#### Exercise goal
Write out precisely the lines beginning with the line that contains "The image size is (1323, 697)." and ending with the last line of the entries, and no other lines.

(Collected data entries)

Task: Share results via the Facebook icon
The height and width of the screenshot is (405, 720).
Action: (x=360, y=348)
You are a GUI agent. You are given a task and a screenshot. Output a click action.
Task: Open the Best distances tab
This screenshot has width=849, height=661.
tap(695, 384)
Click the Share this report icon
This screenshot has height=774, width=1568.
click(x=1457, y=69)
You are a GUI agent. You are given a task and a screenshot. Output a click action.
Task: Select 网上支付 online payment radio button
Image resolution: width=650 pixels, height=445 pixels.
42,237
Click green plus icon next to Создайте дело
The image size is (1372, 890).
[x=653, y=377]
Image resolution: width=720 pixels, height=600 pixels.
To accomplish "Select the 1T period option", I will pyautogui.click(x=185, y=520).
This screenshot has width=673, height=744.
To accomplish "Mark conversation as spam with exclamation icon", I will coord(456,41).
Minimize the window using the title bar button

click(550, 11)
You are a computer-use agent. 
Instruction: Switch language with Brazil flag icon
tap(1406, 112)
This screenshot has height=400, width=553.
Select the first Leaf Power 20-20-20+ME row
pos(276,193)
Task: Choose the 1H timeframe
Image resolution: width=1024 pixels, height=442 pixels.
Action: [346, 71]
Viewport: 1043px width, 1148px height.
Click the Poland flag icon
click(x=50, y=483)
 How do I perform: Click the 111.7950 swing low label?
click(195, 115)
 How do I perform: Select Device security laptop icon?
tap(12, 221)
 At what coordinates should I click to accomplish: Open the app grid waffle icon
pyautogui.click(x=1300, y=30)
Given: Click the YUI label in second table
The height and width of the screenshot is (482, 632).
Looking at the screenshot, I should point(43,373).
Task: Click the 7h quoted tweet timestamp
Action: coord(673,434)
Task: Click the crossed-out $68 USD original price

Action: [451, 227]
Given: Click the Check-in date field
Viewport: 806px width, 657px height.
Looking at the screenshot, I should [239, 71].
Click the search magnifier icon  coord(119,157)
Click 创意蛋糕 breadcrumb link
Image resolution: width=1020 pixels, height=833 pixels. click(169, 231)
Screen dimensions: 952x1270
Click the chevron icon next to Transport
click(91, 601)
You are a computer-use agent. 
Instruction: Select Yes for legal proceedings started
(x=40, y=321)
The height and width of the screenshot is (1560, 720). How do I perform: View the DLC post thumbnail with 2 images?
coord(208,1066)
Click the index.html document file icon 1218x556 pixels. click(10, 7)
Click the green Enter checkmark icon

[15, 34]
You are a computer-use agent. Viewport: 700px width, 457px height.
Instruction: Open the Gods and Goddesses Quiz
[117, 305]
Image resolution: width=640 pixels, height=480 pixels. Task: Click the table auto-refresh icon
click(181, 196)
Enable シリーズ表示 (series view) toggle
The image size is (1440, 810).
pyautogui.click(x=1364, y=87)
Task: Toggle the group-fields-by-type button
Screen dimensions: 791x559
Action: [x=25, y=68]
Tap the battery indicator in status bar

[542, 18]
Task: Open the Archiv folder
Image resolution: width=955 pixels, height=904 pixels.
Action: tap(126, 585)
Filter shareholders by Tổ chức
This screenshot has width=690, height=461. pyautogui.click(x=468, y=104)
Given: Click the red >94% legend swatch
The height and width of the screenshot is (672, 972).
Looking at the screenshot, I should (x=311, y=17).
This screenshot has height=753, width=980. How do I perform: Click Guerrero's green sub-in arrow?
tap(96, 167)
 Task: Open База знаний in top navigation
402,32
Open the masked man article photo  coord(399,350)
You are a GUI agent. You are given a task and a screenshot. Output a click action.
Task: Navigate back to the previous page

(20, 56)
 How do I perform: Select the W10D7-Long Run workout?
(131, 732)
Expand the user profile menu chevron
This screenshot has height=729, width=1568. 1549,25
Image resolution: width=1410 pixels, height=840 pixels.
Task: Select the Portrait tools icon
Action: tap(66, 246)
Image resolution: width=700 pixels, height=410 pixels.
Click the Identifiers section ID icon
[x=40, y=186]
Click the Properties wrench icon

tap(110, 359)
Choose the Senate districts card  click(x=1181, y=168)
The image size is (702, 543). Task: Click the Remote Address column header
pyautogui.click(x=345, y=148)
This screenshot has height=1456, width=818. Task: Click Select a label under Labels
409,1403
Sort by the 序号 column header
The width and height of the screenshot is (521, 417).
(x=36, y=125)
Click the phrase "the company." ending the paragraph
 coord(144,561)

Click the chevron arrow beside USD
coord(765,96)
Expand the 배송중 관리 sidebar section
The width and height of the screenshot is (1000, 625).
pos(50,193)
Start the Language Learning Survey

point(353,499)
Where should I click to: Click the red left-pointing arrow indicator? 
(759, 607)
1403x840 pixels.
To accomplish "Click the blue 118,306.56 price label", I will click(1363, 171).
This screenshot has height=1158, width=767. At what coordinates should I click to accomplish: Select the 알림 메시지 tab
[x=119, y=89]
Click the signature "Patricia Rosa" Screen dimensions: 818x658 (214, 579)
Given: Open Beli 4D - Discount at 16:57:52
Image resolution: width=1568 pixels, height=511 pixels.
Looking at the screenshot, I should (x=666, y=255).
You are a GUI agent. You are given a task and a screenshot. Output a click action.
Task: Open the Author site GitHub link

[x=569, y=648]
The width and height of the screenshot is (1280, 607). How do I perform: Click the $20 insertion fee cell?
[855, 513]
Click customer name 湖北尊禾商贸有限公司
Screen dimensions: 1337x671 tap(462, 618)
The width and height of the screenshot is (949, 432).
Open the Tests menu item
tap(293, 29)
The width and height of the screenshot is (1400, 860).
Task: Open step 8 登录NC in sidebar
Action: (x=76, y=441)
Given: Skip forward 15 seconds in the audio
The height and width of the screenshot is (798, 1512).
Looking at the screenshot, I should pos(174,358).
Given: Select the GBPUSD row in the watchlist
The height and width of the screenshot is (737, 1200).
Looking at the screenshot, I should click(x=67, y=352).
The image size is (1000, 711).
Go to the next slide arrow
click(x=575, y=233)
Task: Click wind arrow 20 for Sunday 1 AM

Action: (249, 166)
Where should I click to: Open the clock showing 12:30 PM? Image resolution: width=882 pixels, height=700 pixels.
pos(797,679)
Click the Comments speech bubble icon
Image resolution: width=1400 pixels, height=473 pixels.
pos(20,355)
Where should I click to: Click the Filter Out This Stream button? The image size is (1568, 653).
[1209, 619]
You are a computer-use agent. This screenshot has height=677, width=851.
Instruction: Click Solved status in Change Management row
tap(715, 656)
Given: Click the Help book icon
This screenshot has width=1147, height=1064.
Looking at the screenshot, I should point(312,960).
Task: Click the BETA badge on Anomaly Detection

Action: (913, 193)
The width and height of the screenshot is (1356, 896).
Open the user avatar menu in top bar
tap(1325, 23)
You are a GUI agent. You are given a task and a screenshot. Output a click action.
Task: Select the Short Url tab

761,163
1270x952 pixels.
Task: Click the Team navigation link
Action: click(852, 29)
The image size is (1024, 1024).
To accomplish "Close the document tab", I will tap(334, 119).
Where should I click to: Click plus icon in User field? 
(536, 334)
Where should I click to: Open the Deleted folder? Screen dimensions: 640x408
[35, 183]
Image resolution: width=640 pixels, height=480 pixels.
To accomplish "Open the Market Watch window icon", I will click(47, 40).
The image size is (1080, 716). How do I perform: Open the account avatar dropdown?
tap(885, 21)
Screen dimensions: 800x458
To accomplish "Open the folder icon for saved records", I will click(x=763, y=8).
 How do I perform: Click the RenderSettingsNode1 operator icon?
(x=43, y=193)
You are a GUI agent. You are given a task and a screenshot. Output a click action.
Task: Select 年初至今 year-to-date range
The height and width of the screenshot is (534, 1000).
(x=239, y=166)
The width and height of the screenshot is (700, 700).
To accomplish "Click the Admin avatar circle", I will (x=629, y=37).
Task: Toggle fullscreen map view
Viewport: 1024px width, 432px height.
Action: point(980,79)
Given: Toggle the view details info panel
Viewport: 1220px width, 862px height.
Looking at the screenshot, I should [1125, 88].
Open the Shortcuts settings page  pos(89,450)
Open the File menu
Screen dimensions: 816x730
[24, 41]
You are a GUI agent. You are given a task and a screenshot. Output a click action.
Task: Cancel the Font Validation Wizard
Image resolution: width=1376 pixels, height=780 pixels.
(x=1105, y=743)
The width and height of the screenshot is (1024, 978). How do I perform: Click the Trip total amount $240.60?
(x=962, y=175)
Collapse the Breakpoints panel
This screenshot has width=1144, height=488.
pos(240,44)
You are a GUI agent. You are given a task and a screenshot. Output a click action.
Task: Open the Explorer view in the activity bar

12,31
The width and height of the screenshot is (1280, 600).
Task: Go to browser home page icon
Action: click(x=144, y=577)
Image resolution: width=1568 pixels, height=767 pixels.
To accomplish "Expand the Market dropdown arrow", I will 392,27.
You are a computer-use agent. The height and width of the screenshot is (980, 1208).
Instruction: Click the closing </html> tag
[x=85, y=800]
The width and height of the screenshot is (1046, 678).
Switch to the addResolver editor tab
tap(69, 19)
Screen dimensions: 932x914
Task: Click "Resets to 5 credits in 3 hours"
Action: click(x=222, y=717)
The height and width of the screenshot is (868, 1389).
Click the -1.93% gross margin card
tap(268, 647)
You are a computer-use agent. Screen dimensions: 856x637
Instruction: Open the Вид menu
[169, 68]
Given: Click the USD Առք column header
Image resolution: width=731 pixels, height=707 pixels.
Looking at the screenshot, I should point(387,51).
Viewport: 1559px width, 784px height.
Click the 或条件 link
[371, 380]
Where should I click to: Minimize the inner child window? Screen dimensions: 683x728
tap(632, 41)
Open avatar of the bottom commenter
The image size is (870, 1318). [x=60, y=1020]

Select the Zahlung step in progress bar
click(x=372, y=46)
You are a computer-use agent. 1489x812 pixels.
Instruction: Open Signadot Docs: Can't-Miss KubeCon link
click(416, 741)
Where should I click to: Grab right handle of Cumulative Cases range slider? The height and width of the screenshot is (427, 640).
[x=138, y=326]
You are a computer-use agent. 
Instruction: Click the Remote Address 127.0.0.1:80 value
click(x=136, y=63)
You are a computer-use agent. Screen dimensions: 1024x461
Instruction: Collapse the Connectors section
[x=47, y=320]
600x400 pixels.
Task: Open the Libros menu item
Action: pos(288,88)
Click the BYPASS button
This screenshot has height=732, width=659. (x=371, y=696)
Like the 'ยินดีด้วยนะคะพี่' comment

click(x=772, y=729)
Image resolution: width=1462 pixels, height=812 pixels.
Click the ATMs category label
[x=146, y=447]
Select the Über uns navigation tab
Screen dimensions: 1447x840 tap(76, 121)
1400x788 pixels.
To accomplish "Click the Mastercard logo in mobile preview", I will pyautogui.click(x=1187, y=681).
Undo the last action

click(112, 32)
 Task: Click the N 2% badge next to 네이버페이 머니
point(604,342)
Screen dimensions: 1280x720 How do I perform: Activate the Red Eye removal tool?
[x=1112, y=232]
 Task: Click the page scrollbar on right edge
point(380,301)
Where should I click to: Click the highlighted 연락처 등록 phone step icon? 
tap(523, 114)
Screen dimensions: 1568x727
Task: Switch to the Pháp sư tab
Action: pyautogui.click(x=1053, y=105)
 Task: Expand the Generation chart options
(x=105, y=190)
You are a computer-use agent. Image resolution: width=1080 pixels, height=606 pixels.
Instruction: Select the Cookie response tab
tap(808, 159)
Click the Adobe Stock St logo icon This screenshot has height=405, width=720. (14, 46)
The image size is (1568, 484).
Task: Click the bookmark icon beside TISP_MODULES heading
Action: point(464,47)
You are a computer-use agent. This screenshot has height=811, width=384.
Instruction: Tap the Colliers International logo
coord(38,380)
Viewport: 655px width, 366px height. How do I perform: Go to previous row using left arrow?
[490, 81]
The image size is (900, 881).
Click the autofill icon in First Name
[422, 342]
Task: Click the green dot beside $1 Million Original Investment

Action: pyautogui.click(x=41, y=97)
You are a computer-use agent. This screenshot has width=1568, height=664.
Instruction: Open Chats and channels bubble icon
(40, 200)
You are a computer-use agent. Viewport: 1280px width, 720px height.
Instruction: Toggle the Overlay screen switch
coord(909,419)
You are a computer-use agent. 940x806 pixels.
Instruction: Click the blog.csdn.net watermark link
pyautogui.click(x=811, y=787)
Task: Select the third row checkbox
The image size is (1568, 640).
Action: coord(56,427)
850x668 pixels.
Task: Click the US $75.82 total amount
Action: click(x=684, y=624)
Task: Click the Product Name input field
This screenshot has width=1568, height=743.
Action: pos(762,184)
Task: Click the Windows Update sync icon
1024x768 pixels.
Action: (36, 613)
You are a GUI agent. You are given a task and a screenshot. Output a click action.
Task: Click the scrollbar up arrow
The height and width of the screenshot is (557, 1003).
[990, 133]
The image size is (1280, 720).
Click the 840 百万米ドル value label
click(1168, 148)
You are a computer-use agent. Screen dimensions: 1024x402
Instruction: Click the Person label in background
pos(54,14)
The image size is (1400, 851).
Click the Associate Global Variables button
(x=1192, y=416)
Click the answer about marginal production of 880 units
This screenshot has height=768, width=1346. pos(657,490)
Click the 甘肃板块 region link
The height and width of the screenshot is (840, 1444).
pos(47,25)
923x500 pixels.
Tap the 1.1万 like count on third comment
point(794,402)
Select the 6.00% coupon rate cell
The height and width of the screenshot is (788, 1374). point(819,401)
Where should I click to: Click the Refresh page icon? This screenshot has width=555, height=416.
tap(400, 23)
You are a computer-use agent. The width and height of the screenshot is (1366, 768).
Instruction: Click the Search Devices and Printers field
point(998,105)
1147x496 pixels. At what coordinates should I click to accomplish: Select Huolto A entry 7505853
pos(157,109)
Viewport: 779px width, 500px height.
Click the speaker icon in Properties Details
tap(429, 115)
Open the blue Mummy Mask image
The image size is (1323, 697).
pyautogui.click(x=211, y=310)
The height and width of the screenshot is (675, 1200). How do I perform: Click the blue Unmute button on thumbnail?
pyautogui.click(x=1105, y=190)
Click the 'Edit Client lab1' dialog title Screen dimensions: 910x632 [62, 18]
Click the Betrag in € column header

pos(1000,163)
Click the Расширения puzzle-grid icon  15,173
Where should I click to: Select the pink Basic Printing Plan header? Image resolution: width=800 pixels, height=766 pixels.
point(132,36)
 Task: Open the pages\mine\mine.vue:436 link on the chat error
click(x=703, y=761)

#### Reply to the exercise
The image size is (1323, 697).
pyautogui.click(x=211, y=310)
The height and width of the screenshot is (675, 1200). How do I perform: Click the blue Unmute button on thumbnail?
pyautogui.click(x=1105, y=190)
Click the 'Edit Client lab1' dialog title Screen dimensions: 910x632 [62, 18]
Click the Betrag in € column header

pos(1000,163)
Click the Расширения puzzle-grid icon  15,173
Where should I click to: Select the pink Basic Printing Plan header? Image resolution: width=800 pixels, height=766 pixels.
point(132,36)
 Task: Open the pages\mine\mine.vue:436 link on the chat error
click(x=703, y=761)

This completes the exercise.